Tine is a GNOME extension and CLI that lets an agent (I have used Claude but in theory any agent that can access the CLI) drive the desktop around using SPI trees (AT-SPI2), OCR, and visual fallbacks. Agent can do work with the a11y (AT-SPI2) trees, take screenshots, zoom in on a grid, click, enter text using a uinput device, and generally bumble their way around a Wayland Linux desktop.

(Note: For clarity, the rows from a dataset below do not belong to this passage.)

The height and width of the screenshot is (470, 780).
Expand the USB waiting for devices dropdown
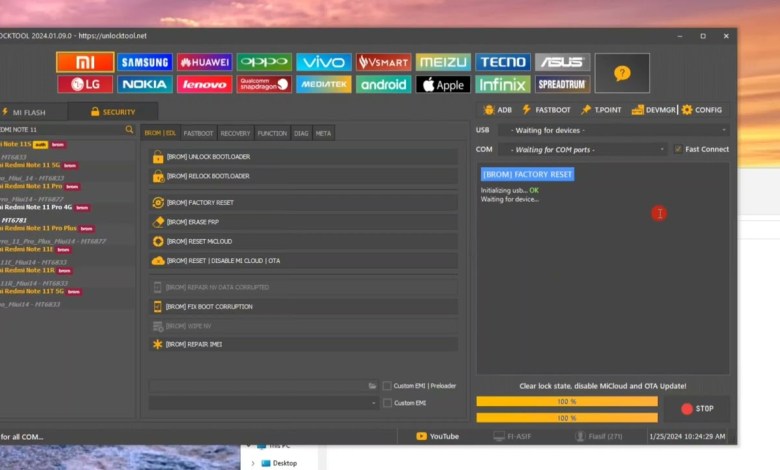[614, 130]
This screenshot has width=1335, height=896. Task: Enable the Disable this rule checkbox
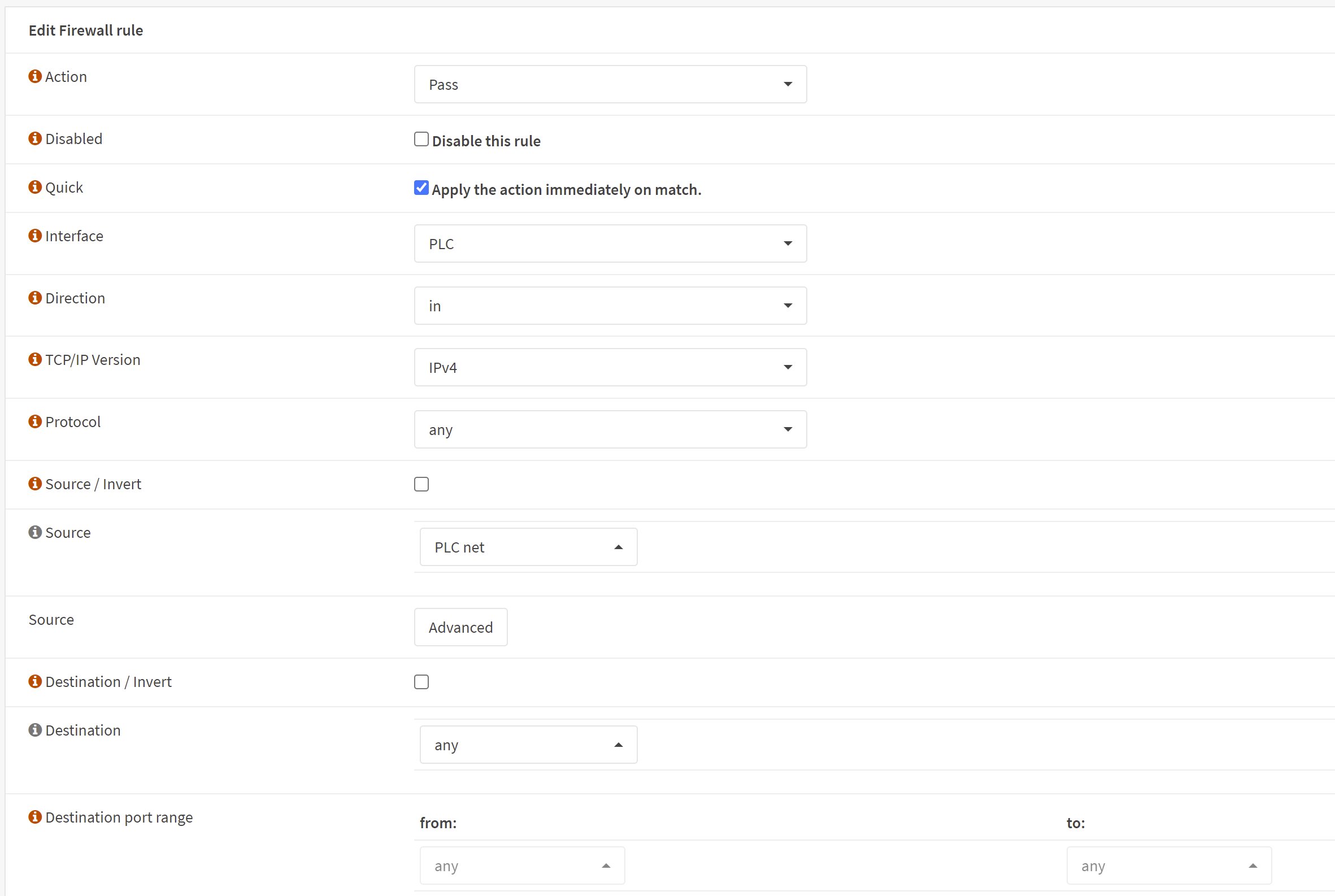[421, 140]
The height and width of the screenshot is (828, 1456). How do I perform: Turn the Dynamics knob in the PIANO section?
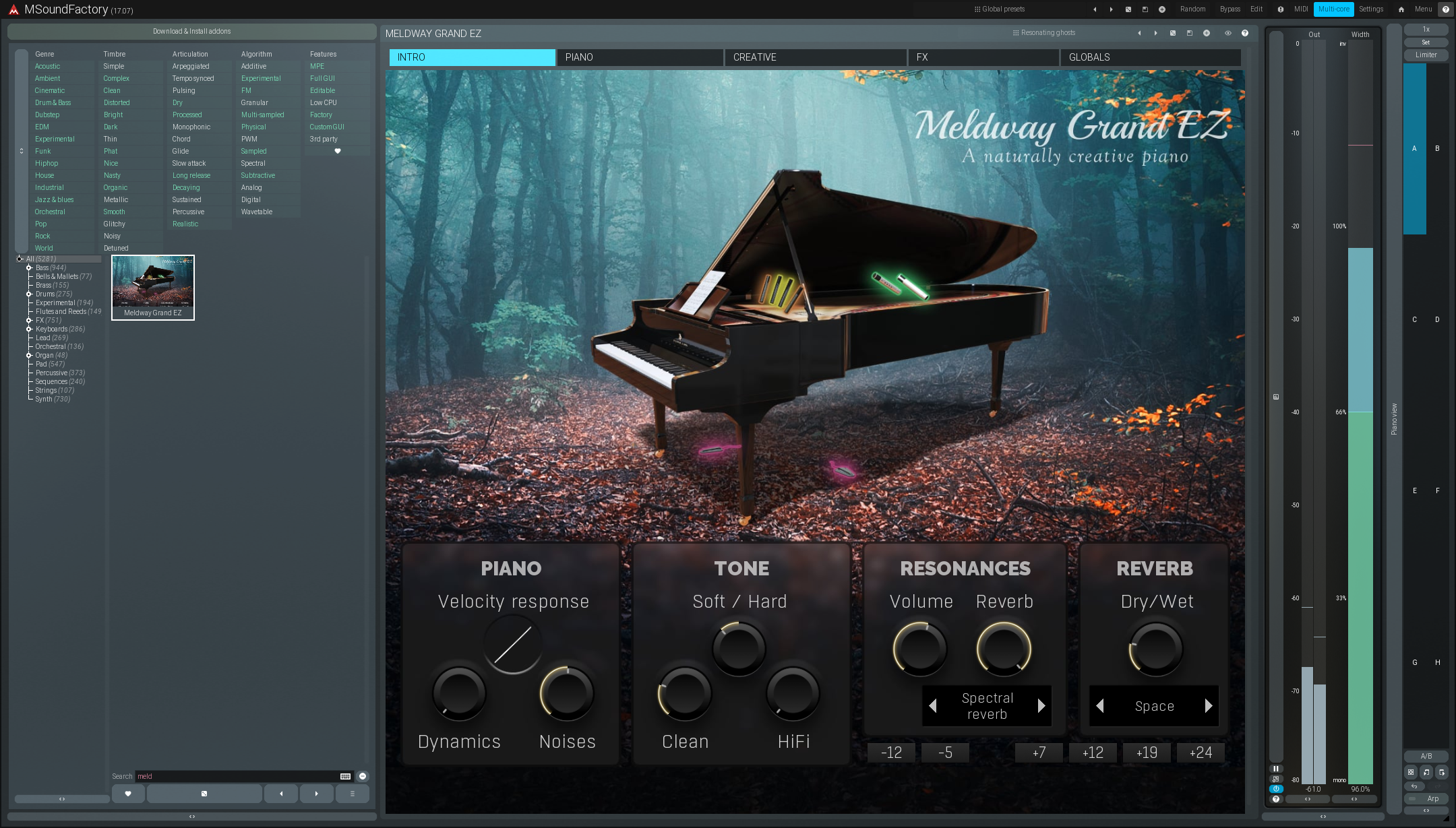tap(458, 693)
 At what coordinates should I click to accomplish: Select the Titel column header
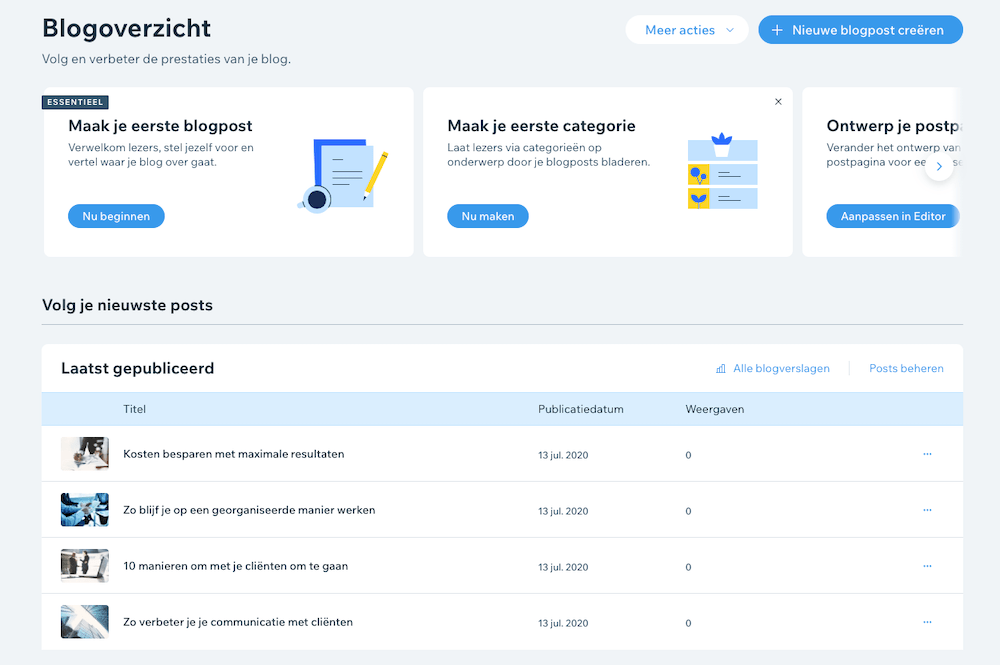[x=134, y=408]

This project would probably have been way easier in x11 but Wayland is teh future!!!111 Thanks for any thoughts and feedback and feels good to release something here after a decade of lurking. Decade plus but who's counting / I'm not old.
aayushkumar121•1h ago
Have you run into issues where the a11y tree is incomplete (e.g. Electron apps)? Wondering how often the grid/OCR path becomes the primary path.
tarboreus•59m ago
aayushkumar121•56m ago
Have you thought about combining weak a11y signals + OCR to build more stable refs over time, or is that too brittle in practice?
tarboreus•45m ago
I will say I have some feelings about Wayland and how hard it makes some stuff I do. I'm visually impaired and have a whole stack of tools. But this project has helped me port over 70-80% of those tools and it helps me bridge some gaps on Wayland temporarily so I can get infra set up. It's also great for the many sites that Claude blocks for whatever reason (Reddit, I am a sub mod but the a11y on Reddit is terrible, AmEx, LinkedIn).